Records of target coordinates
— start —

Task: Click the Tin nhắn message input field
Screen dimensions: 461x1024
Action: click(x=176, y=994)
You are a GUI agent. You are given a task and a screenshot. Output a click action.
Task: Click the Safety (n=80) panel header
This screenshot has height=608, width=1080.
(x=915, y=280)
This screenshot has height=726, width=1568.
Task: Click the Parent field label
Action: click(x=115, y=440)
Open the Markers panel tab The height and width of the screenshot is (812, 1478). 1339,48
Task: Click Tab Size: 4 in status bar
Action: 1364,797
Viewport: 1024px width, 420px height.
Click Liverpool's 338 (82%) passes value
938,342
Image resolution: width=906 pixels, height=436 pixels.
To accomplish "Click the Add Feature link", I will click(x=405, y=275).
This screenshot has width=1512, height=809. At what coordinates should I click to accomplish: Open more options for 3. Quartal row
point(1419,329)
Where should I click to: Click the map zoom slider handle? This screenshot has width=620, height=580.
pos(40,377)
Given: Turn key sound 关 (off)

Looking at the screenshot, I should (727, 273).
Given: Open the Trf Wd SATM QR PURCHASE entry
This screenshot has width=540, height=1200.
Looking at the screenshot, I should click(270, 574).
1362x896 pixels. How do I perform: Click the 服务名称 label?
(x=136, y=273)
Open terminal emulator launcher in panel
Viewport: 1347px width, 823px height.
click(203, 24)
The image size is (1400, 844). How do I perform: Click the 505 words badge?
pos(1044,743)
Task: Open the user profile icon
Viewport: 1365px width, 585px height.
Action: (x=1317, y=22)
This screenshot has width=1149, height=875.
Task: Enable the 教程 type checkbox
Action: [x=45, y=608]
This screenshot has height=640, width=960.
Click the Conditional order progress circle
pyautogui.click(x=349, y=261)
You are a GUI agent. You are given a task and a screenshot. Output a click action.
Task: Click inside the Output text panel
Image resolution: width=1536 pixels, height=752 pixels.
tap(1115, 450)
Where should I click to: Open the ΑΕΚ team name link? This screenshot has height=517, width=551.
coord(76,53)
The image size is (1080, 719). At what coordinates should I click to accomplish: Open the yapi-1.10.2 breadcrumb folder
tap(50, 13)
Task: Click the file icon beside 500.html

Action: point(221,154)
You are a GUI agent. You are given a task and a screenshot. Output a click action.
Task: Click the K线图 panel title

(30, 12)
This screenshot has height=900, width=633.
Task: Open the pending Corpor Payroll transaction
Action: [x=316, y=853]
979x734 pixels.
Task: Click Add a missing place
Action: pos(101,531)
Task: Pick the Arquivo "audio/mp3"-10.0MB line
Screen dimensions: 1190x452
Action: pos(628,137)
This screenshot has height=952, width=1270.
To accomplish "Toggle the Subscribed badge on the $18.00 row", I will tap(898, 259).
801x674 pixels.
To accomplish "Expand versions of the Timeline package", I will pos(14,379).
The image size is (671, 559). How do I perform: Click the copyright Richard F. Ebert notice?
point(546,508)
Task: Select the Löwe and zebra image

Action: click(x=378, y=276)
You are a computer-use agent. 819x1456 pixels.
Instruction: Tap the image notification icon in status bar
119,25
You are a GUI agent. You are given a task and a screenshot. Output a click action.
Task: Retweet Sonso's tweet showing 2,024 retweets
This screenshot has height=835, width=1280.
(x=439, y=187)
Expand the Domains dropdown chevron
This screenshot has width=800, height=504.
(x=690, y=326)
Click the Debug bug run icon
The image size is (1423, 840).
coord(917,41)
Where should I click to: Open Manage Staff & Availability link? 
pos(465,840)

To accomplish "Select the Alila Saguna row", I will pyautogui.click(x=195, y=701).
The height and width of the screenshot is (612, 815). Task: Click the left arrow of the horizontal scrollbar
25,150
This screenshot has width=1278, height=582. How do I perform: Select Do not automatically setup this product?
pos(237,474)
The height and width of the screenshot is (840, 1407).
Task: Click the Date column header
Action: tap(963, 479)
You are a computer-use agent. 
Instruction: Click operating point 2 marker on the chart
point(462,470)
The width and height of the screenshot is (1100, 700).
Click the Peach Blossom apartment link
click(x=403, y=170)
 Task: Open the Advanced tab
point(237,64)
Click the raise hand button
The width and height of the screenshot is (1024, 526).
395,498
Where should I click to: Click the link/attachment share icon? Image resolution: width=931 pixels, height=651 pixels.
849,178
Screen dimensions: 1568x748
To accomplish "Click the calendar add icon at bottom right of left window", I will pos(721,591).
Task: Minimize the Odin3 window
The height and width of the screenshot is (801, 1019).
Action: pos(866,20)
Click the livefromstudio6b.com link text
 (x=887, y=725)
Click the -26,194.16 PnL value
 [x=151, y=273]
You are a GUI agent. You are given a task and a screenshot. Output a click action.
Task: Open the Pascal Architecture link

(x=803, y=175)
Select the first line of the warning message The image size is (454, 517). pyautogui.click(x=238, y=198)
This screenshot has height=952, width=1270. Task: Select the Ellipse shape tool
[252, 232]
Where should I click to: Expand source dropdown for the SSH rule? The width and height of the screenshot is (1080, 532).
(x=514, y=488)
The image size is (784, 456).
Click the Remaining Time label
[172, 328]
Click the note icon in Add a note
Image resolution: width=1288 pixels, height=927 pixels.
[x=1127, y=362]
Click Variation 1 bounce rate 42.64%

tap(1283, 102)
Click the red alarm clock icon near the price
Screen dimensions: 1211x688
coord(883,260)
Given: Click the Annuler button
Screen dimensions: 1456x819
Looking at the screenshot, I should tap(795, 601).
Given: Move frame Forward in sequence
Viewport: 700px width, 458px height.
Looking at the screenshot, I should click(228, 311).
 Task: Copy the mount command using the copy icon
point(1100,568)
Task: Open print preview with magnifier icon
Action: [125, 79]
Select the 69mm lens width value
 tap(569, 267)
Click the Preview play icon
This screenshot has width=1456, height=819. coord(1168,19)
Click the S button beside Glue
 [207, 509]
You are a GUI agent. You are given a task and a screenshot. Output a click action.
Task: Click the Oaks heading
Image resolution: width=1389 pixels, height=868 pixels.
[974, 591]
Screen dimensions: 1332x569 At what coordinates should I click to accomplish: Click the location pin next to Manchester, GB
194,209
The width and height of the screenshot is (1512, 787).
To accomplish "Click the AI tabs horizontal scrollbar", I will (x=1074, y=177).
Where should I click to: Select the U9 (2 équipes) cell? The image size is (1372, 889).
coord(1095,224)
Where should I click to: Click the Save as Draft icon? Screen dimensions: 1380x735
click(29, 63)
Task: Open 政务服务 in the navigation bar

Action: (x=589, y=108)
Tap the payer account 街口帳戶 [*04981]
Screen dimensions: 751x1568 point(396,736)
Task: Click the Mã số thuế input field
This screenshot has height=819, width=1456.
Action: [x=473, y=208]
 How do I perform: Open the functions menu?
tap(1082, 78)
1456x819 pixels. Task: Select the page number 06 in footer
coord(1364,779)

— end —

▸ TASK STATEMENT:
Please reproduce every record above word for word, with nothing changed.

▸ RESPONSE TO THE TASK:
Task: Click the Tin nhắn message input field
Screen dimensions: 461x1024
Action: click(x=176, y=994)
You are a GUI agent. You are given a task and a screenshot. Output a click action.
Task: Click the Safety (n=80) panel header
This screenshot has height=608, width=1080.
(x=915, y=280)
This screenshot has height=726, width=1568.
Task: Click the Parent field label
Action: click(x=115, y=440)
Open the Markers panel tab The height and width of the screenshot is (812, 1478). 1339,48
Task: Click Tab Size: 4 in status bar
Action: 1364,797
Viewport: 1024px width, 420px height.
Click Liverpool's 338 (82%) passes value
938,342
Image resolution: width=906 pixels, height=436 pixels.
To accomplish "Click the Add Feature link", I will click(x=405, y=275).
This screenshot has width=1512, height=809. At what coordinates should I click to accomplish: Open more options for 3. Quartal row
point(1419,329)
Where should I click to: Click the map zoom slider handle? This screenshot has width=620, height=580.
pos(40,377)
Given: Turn key sound 关 (off)

Looking at the screenshot, I should (727, 273).
Given: Open the Trf Wd SATM QR PURCHASE entry
This screenshot has width=540, height=1200.
Looking at the screenshot, I should click(270, 574).
1362x896 pixels. How do I perform: Click the 服务名称 label?
(x=136, y=273)
Open terminal emulator launcher in panel
Viewport: 1347px width, 823px height.
click(203, 24)
The image size is (1400, 844). How do I perform: Click the 505 words badge?
pos(1044,743)
Task: Open the user profile icon
Viewport: 1365px width, 585px height.
Action: (x=1317, y=22)
This screenshot has width=1149, height=875.
Task: Enable the 教程 type checkbox
Action: [x=45, y=608]
This screenshot has height=640, width=960.
Click the Conditional order progress circle
pyautogui.click(x=349, y=261)
You are a GUI agent. You are given a task and a screenshot. Output a click action.
Task: Click inside the Output text panel
Image resolution: width=1536 pixels, height=752 pixels.
tap(1115, 450)
Where should I click to: Open the ΑΕΚ team name link? This screenshot has height=517, width=551.
coord(76,53)
The image size is (1080, 719). At what coordinates should I click to accomplish: Open the yapi-1.10.2 breadcrumb folder
tap(50, 13)
Task: Click the file icon beside 500.html

Action: point(221,154)
You are a GUI agent. You are given a task and a screenshot. Output a click action.
Task: Click the K线图 panel title

(30, 12)
This screenshot has height=900, width=633.
Task: Open the pending Corpor Payroll transaction
Action: [x=316, y=853]
979x734 pixels.
Task: Click Add a missing place
Action: pos(101,531)
Task: Pick the Arquivo "audio/mp3"-10.0MB line
Screen dimensions: 1190x452
Action: pos(628,137)
This screenshot has height=952, width=1270.
To accomplish "Toggle the Subscribed badge on the $18.00 row", I will tap(898, 259).
801x674 pixels.
To accomplish "Expand versions of the Timeline package", I will pos(14,379).
The image size is (671, 559). How do I perform: Click the copyright Richard F. Ebert notice?
point(546,508)
Task: Select the Löwe and zebra image

Action: click(x=378, y=276)
You are a computer-use agent. 819x1456 pixels.
Instruction: Tap the image notification icon in status bar
119,25
You are a GUI agent. You are given a task and a screenshot. Output a click action.
Task: Retweet Sonso's tweet showing 2,024 retweets
This screenshot has height=835, width=1280.
(x=439, y=187)
Expand the Domains dropdown chevron
This screenshot has width=800, height=504.
(x=690, y=326)
Click the Debug bug run icon
The image size is (1423, 840).
coord(917,41)
Where should I click to: Open Manage Staff & Availability link? 
pos(465,840)

To accomplish "Select the Alila Saguna row", I will pyautogui.click(x=195, y=701).
The height and width of the screenshot is (612, 815). Task: Click the left arrow of the horizontal scrollbar
25,150
This screenshot has width=1278, height=582. How do I perform: Select Do not automatically setup this product?
pos(237,474)
The height and width of the screenshot is (840, 1407).
Task: Click the Date column header
Action: tap(963, 479)
You are a computer-use agent. 
Instruction: Click operating point 2 marker on the chart
point(462,470)
The width and height of the screenshot is (1100, 700).
Click the Peach Blossom apartment link
click(x=403, y=170)
 Task: Open the Advanced tab
point(237,64)
Click the raise hand button
The width and height of the screenshot is (1024, 526).
395,498
Where should I click to: Click the link/attachment share icon? Image resolution: width=931 pixels, height=651 pixels.
849,178
Screen dimensions: 1568x748
To accomplish "Click the calendar add icon at bottom right of left window", I will pos(721,591).
Task: Minimize the Odin3 window
The height and width of the screenshot is (801, 1019).
Action: pos(866,20)
Click the livefromstudio6b.com link text
 (x=887, y=725)
Click the -26,194.16 PnL value
 [x=151, y=273]
You are a GUI agent. You are given a task and a screenshot. Output a click action.
Task: Open the Pascal Architecture link

(x=803, y=175)
Select the first line of the warning message The image size is (454, 517). pyautogui.click(x=238, y=198)
This screenshot has height=952, width=1270. Task: Select the Ellipse shape tool
[252, 232]
Where should I click to: Expand source dropdown for the SSH rule? The width and height of the screenshot is (1080, 532).
(x=514, y=488)
The image size is (784, 456).
Click the Remaining Time label
[172, 328]
Click the note icon in Add a note
Image resolution: width=1288 pixels, height=927 pixels.
[x=1127, y=362]
Click Variation 1 bounce rate 42.64%

tap(1283, 102)
Click the red alarm clock icon near the price
Screen dimensions: 1211x688
coord(883,260)
Given: Click the Annuler button
Screen dimensions: 1456x819
Looking at the screenshot, I should tap(795, 601).
Given: Move frame Forward in sequence
Viewport: 700px width, 458px height.
Looking at the screenshot, I should click(228, 311).
 Task: Copy the mount command using the copy icon
point(1100,568)
Task: Open print preview with magnifier icon
Action: [125, 79]
Select the 69mm lens width value
 tap(569, 267)
Click the Preview play icon
This screenshot has width=1456, height=819. coord(1168,19)
Click the S button beside Glue
 [207, 509]
You are a GUI agent. You are given a task and a screenshot. Output a click action.
Task: Click the Oaks heading
Image resolution: width=1389 pixels, height=868 pixels.
[974, 591]
Screen dimensions: 1332x569 At what coordinates should I click to accomplish: Click the location pin next to Manchester, GB
194,209
The width and height of the screenshot is (1512, 787).
To accomplish "Click the AI tabs horizontal scrollbar", I will (x=1074, y=177).
Where should I click to: Select the U9 (2 équipes) cell? The image size is (1372, 889).
coord(1095,224)
Where should I click to: Click the Save as Draft icon? Screen dimensions: 1380x735
click(29, 63)
Task: Open 政务服务 in the navigation bar

Action: (x=589, y=108)
Tap the payer account 街口帳戶 [*04981]
Screen dimensions: 751x1568 point(396,736)
Task: Click the Mã số thuế input field
This screenshot has height=819, width=1456.
Action: [x=473, y=208]
 How do I perform: Open the functions menu?
tap(1082, 78)
1456x819 pixels. Task: Select the page number 06 in footer
coord(1364,779)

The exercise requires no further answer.